Senin kurşunların kadar, alan da kill sayını artırıyor. Rakip haritaya baktığında bir anda
maviye gömülmüşse, bilsin ki o alanı sen seçtin. Oyunun editörü gibisin resmen.
Şimdi bak, herkes safe zone'a koşarken sen pozisyon alacaksın. Ama önce geleceği
göreceksin. Circle nerede bitecek? Neresi yüksek yer? Neresi açıkta kalır? Bunu
önceden kestirmen lazım. Haritaya bir bakışta geleceği öngörmen şart. Gözlüğe gerek
yok, beyin yeter.
Alan daralmaya başladığında, herkes loot peşinde koşar, sen ölüm hattı çizersin. Bunu
yapmanın yolu, erken yerleşmek değil, doğru anda yerleşmek. Ne çok erken, ne çok geç.
Erken girersen hedef olursun, geç kalırsan maviye boğulursun. O ince çizgiyi yakaladığın
anda, sen artık zone'un efendisisin.
Peki rakibi nasıl zone'la öldürürüz? Şöyle: Rakip ses verdi, biliyorsun nerde. Ama sen
oraya basmazsın. Beklersin. Alan onu içeriye zorlayacak. Ve o sana gelmek zorunda. O
koşarken panik olur, sen prone'da bekliyorsun. O enerji basar, sen crosshair'ı kafasına
sabitlemişsin. Derken bam. Alanın psikolojik baskısı, senin soğukkanlı bekleyişinle
birleşti. Adam "neden çıktım ben oradan?" derken lobiye gider.
Bir başka yöntem: Rakip alan dışında, sen içindesin. Ama onu hemen vurma. Bekle. Ses
ver, ateş et ama isabet ettirme. Panik butonunu aç. Adam "lan alan daralıyor, biri sıkıyor,
ne oluyor" diye saçmalasın. Sis atar, yön şaşırır, boost basar ama faydasız.

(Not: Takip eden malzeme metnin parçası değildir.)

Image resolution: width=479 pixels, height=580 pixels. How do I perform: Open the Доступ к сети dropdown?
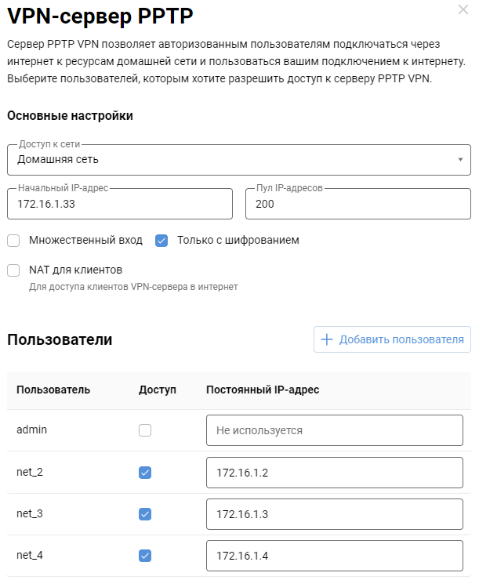(x=238, y=160)
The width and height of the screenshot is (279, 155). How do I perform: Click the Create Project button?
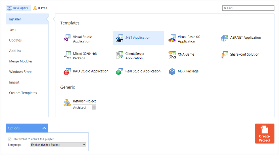click(x=264, y=134)
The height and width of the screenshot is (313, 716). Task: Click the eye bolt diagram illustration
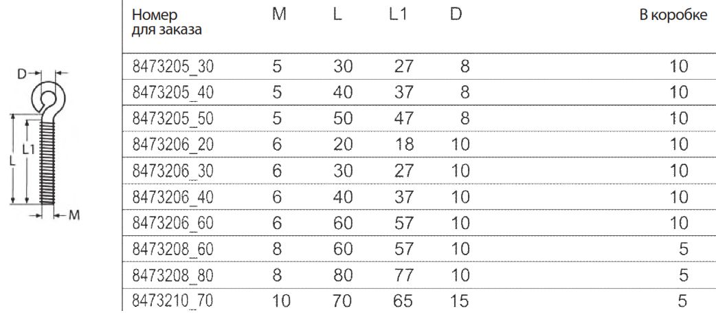click(45, 144)
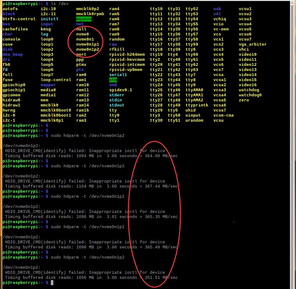296x289 pixels.
Task: Click the loop-control entry
Action: (56, 80)
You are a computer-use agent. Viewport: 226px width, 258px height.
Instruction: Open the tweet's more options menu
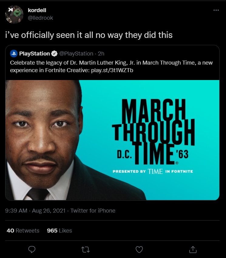(216, 10)
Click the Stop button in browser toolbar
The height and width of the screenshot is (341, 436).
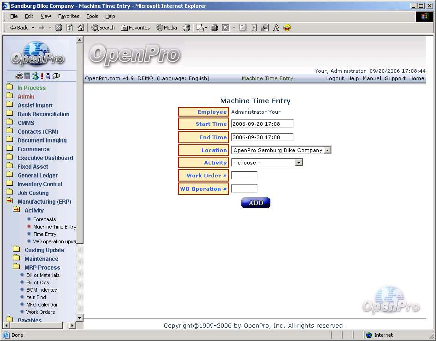(59, 28)
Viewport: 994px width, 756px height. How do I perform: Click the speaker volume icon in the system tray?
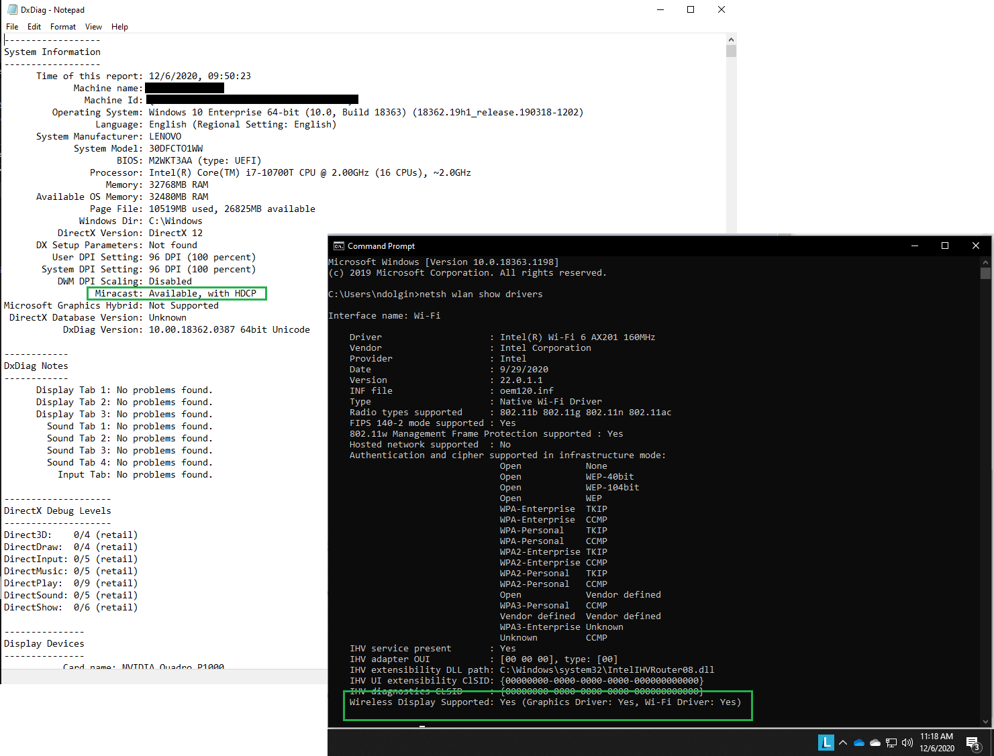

Çünkü alan
onu yavaş yavaş yiyorken, sen hiç mermi atmadan kill aldın. Bu şereftir. Bu ustalıktır.
Bu oyunu adam gibi oynamaktır.
Bu taktiği takımca yaparsan ne olur biliyor musun? Rakip takım dar alanda 4 kişi birbirine
girmişken, siz safe zone'un tam köşesindesiniz. Bekliyorsunuz. Onlar kendi aralarında
çatışıyor, sen sadece izliyorsun. Sonra son adama tek atıyorsun. O an itibariyle maç
senin yazdığın bir senaryoya dönüşüyor.
Alan takibi ayrıca haritanın ustası olmanı da gerektirir. Erangel, Miramar, Sanhok,
Vikendi… Hepsinin alan sıkışma tarzı farklıdır. Miramar'da geniş ve açık yerde siper yoksa
seni dürbünle delerler. Sanhok'ta ise bambu ağacının arkasında kamuflajlı gezen bir
yılan her an seni sokabilir. Bunları bildiğin anda, alan artık senin için düşman değil,
müttefiktir.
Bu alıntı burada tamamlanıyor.